Peru today defeated Australia 2 – 0, in the World Cup first stage series, and I’m happy for them. It’s only a game after all but for South Americans the biggest game of all. Much more serious today is the separation of children from their families in the US under Donald Trump's zero-tolerance policy. Now there’s something to shout about. There’s so much to dislike about Donald Trump, a very nasty hombre who smears the good name of Latinos at every opportunity.

Ayacucho

It was a dream of mine to traverse the Andes and travel from Huancayo to Ayacucho was part of this dream. The flutes of the Andes kept me spellbound and I was aware of the work of two Swiss practitioners of this music: Raymond Thevenot and Gilbert Favre. I managed to buy a flute tutorial by the former and perhaps some cassette tapes. Today it’s all on YouTube. See the following for samples. https://www.youtube.com/watch?v=SfmiM_cW3nM
http://landofwinds.blogspot.com/2013/03/raymond-thevenot-and-gilbert-favre.html

It was approaching the Winter Solstice and Cuzco was the place to be and my next stop, both for its proximity to Machu Picchu and for the annual Festival del Sol, an event that brought tens of thousands to the area. Festivals do that but also attract undesirables such as pickpockets.

Cuzco

Or Cusco was the capital of the Inca Empire until the Spanish conquest. Today tourism is its mainstay and June is the peak of arrivals and festivities. It positively buzzes and its streets are crammed with visitors, both backpackers, and the suited variety. I met a Dutch TV journalist who seemed to enjoy the life of Riley in his daily work. He was young, was acquainted with South America, and like all Dutch spoke several languages with ease. And of course, he looked the part for television.
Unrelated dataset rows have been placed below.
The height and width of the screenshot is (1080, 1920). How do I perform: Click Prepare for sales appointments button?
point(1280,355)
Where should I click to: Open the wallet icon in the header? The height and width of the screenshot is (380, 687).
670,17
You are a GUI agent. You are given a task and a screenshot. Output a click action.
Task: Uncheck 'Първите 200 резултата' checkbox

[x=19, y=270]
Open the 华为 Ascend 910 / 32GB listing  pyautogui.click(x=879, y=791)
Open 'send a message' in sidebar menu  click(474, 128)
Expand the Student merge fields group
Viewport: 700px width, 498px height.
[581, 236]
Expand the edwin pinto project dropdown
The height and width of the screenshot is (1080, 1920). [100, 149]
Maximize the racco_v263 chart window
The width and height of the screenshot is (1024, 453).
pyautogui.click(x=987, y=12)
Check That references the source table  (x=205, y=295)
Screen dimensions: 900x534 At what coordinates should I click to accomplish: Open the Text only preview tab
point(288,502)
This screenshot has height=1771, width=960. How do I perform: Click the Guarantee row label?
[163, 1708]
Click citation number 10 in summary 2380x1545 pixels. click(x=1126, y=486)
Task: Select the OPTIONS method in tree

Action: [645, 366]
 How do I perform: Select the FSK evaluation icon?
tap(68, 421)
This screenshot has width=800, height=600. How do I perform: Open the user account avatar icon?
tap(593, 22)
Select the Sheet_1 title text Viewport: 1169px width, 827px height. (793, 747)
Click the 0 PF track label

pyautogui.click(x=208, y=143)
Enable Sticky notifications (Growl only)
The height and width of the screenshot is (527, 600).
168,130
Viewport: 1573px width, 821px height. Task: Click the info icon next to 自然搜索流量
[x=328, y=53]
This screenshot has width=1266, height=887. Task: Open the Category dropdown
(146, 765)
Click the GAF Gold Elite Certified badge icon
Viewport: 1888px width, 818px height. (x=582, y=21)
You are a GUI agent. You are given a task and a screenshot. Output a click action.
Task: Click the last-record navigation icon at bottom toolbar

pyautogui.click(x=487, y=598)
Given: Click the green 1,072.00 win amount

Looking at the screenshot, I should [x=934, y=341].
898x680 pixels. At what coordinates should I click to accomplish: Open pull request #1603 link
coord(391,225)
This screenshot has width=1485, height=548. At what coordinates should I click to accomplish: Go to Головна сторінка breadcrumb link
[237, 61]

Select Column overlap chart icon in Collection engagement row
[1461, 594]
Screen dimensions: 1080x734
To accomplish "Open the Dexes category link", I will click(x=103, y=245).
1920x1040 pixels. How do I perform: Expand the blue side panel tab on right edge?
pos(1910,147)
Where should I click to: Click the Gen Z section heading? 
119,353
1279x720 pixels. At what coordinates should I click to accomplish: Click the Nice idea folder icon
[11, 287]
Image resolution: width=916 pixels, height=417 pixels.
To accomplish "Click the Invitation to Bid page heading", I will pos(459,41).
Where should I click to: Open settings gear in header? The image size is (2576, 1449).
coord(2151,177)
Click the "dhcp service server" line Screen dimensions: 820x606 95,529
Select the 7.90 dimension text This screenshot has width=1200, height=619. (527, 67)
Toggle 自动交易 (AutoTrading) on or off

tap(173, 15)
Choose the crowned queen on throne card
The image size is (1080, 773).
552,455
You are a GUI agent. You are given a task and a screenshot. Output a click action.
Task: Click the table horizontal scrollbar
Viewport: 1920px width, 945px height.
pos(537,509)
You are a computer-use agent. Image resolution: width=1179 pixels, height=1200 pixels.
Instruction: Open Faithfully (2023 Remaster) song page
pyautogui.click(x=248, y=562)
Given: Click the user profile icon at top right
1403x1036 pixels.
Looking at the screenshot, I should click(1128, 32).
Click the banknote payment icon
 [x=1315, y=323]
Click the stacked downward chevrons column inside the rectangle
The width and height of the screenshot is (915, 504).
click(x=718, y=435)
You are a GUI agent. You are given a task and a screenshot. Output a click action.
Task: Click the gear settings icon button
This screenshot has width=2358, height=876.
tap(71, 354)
I mentioned previously the wonder of markets in South America and my purchase of hammocks in Guatemala. Now I was in the Andes it was time to buy a poncho, some quenas, or flutes, and a traditional woven headwear to stave off the cold. To look and go native as it were. These dress items had to be made from Alpaca or llama, both noted for their fine wool. When out in the countryside it was a sight to see these gracious animals nibbling grass and food.

Buying at markets during festivals may not have been the best time for bargains but the selections of goods available was wide and of superior class.

On the winter solstice, I attended the Festival del Sol along with many thousands of others, and the performances and spectacles went for hours and hours. According to the Incas, the sun they worshipped was at its furthest away and was set to turn back towards them.